Search code examples
google-cloud-data-fusioncdap

CDAP Trucate a long type column representing an epoch in milliseconds to year/month


I'm using CDAP and Cloud Data Fusion 6.6.0 I have a column called ts with a long representing a timestamp in milliseconds. The type is long.

In the next step, I need to group by year and month, so I need to create two new fields year and month or truncate ts to month.

What is the set of Wrangler directives to do it? The next example is not working because it is a long so I suppose that I need to transform ts to ZoneDateTime, but no idea how to do it:

Tested directives:

parse-as-simple-date:ts
set-column year date:YEAR(ts)
set-column month date:MONTH(ts)

Error

Improper usage of directive 'parse-as-simple-date', usage - 'parse-as-simple-date :column 'format''

Solution

  • These are the wrangler directives to use:

    • timestamp-to-datetime
    • parse-timestamp

    The directive that you are currently using needs to have a date format such as yyyy.MM.dd it would be something like: parse-as-simple-date :ts yyyy.MM.dd but this function parse a DATE STRING to a DATE.

    The wrangler directive timestamp-to-datetime converts a timestamp to a datetime.

    timestamp-to-datetime :ts
    

    Another possible solution is to use parse-timestamp this directive parses column values representing unix timestamp as date and then you could format the result to a DATE pattern that you like.

    parse-timestamp :ts milliseconds
    format-date :ts 'MM/dd/yyyy'

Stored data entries
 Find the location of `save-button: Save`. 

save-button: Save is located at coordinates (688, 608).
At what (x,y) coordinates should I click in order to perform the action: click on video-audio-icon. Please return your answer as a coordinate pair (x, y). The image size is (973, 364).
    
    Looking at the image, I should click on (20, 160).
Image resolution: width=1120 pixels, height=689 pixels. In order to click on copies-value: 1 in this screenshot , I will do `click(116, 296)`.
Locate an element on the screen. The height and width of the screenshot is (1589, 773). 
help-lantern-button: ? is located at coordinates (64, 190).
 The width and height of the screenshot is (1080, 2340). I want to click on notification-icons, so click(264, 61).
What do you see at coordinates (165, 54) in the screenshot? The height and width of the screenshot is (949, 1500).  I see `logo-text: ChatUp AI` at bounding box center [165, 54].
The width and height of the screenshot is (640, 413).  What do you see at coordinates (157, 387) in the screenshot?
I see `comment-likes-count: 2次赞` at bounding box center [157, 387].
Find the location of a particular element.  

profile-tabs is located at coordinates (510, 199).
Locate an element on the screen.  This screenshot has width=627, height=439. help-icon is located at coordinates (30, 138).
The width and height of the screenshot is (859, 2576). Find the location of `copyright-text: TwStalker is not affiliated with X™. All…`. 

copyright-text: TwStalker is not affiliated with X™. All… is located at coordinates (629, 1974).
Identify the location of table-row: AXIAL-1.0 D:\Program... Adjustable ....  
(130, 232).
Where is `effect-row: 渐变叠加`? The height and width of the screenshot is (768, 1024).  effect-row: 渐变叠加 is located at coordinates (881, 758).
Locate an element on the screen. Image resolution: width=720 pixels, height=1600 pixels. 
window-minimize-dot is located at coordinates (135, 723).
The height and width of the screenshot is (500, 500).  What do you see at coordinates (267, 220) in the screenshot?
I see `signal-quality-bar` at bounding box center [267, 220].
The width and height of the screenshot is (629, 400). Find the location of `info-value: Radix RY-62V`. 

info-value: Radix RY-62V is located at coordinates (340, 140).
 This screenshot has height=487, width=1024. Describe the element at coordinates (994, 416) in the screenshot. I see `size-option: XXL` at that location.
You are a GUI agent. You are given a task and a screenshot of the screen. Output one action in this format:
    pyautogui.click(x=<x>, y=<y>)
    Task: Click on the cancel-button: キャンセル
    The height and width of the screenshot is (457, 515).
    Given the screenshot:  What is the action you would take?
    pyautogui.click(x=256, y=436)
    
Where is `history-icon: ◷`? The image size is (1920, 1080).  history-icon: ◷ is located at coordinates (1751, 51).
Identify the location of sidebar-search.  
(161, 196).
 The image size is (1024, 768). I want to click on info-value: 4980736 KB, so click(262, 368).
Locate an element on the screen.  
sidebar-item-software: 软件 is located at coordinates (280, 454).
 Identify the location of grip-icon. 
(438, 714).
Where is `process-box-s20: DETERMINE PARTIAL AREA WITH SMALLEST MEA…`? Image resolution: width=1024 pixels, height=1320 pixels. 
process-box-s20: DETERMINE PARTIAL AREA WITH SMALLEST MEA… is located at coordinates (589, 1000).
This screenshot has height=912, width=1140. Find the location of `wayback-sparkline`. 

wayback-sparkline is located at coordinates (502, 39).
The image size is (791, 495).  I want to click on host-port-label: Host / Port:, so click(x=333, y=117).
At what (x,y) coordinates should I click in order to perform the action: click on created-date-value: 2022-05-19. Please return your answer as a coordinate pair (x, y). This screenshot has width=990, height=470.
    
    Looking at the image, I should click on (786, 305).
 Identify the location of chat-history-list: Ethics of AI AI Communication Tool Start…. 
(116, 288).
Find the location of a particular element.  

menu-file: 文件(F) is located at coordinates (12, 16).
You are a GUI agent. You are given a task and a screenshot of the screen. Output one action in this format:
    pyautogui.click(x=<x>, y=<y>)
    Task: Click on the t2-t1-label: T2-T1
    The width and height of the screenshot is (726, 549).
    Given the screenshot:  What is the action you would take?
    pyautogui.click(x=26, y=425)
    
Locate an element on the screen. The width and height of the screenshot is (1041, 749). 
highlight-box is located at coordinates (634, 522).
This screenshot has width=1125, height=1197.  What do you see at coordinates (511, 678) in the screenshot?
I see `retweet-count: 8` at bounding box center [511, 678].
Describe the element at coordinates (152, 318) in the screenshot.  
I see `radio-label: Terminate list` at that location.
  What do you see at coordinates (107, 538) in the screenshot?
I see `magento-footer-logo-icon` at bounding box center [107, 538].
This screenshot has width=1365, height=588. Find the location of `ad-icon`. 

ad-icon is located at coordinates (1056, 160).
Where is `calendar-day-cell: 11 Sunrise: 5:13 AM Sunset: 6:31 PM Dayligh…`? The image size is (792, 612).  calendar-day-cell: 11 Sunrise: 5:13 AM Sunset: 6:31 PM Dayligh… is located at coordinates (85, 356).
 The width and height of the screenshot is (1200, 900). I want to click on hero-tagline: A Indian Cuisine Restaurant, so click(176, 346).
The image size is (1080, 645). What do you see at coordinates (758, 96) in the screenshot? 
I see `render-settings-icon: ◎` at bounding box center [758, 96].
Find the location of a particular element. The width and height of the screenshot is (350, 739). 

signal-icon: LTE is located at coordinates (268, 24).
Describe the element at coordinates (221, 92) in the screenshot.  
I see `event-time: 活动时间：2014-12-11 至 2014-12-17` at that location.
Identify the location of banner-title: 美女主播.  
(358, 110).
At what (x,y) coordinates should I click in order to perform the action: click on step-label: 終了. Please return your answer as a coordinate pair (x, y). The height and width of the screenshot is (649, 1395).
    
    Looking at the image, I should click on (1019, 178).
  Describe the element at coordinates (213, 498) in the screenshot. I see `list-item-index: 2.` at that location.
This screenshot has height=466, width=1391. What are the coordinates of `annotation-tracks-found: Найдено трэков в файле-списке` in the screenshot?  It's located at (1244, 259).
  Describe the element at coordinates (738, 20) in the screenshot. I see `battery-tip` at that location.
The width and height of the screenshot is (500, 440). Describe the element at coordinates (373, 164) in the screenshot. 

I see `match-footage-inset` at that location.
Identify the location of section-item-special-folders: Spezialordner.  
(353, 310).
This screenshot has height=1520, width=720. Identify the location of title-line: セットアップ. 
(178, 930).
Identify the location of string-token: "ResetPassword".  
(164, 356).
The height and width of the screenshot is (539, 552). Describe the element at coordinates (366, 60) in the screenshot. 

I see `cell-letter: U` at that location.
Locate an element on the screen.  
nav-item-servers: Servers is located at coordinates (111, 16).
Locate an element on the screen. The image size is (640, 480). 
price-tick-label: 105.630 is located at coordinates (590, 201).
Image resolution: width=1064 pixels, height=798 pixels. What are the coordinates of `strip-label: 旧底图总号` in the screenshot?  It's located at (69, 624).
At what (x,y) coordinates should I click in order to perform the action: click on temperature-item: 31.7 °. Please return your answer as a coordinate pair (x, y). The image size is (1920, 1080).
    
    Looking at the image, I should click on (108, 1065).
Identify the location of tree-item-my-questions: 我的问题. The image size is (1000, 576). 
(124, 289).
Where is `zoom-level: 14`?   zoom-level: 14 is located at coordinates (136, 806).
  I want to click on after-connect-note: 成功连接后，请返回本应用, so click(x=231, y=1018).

Exercise 1: Translate this sentence from the CDAP thread into Spanish: "The wrangler directive timestamp-to-datetime converts a timestamp to a datetime."
Exercise 2: Please edit the records in the stretch from the line containing "The width and height of the screenshot is (859, 2576)." through the line containing "The image size is (791, 495)." so that "Find the location of" becomes "Locate", leaving everything else unchanged. Return only those lines.

Answer section 1: La directiva de wrangler timestamp-to-datetime convierte una marca de tiempo en un datetime.

Answer section 2:
The width and height of the screenshot is (859, 2576). Locate `copyright-text: TwStalker is not affiliated with X™. All…`. 

copyright-text: TwStalker is not affiliated with X™. All… is located at coordinates (629, 1974).
Identify the location of table-row: AXIAL-1.0 D:\Program... Adjustable ....  
(130, 232).
Where is `effect-row: 渐变叠加`? The height and width of the screenshot is (768, 1024).  effect-row: 渐变叠加 is located at coordinates (881, 758).
Locate an element on the screen. Image resolution: width=720 pixels, height=1600 pixels. 
window-minimize-dot is located at coordinates (135, 723).
The height and width of the screenshot is (500, 500).  What do you see at coordinates (267, 220) in the screenshot?
I see `signal-quality-bar` at bounding box center [267, 220].
The width and height of the screenshot is (629, 400). Locate `info-value: Radix RY-62V`. 

info-value: Radix RY-62V is located at coordinates (340, 140).
 This screenshot has height=487, width=1024. Describe the element at coordinates (994, 416) in the screenshot. I see `size-option: XXL` at that location.
You are a GUI agent. You are given a task and a screenshot of the screen. Output one action in this format:
    pyautogui.click(x=<x>, y=<y>)
    Task: Click on the cancel-button: キャンセル
    The height and width of the screenshot is (457, 515).
    Given the screenshot:  What is the action you would take?
    pyautogui.click(x=256, y=436)
    
Where is `history-icon: ◷`? The image size is (1920, 1080).  history-icon: ◷ is located at coordinates (1751, 51).
Identify the location of sidebar-search.  
(161, 196).
 The image size is (1024, 768). I want to click on info-value: 4980736 KB, so click(262, 368).
Locate an element on the screen.  
sidebar-item-software: 软件 is located at coordinates (280, 454).
 Identify the location of grip-icon. 
(438, 714).
Where is `process-box-s20: DETERMINE PARTIAL AREA WITH SMALLEST MEA…`? Image resolution: width=1024 pixels, height=1320 pixels. 
process-box-s20: DETERMINE PARTIAL AREA WITH SMALLEST MEA… is located at coordinates (589, 1000).
This screenshot has height=912, width=1140. Locate `wayback-sparkline`. 

wayback-sparkline is located at coordinates (502, 39).
The image size is (791, 495).  I want to click on host-port-label: Host / Port:, so click(x=333, y=117).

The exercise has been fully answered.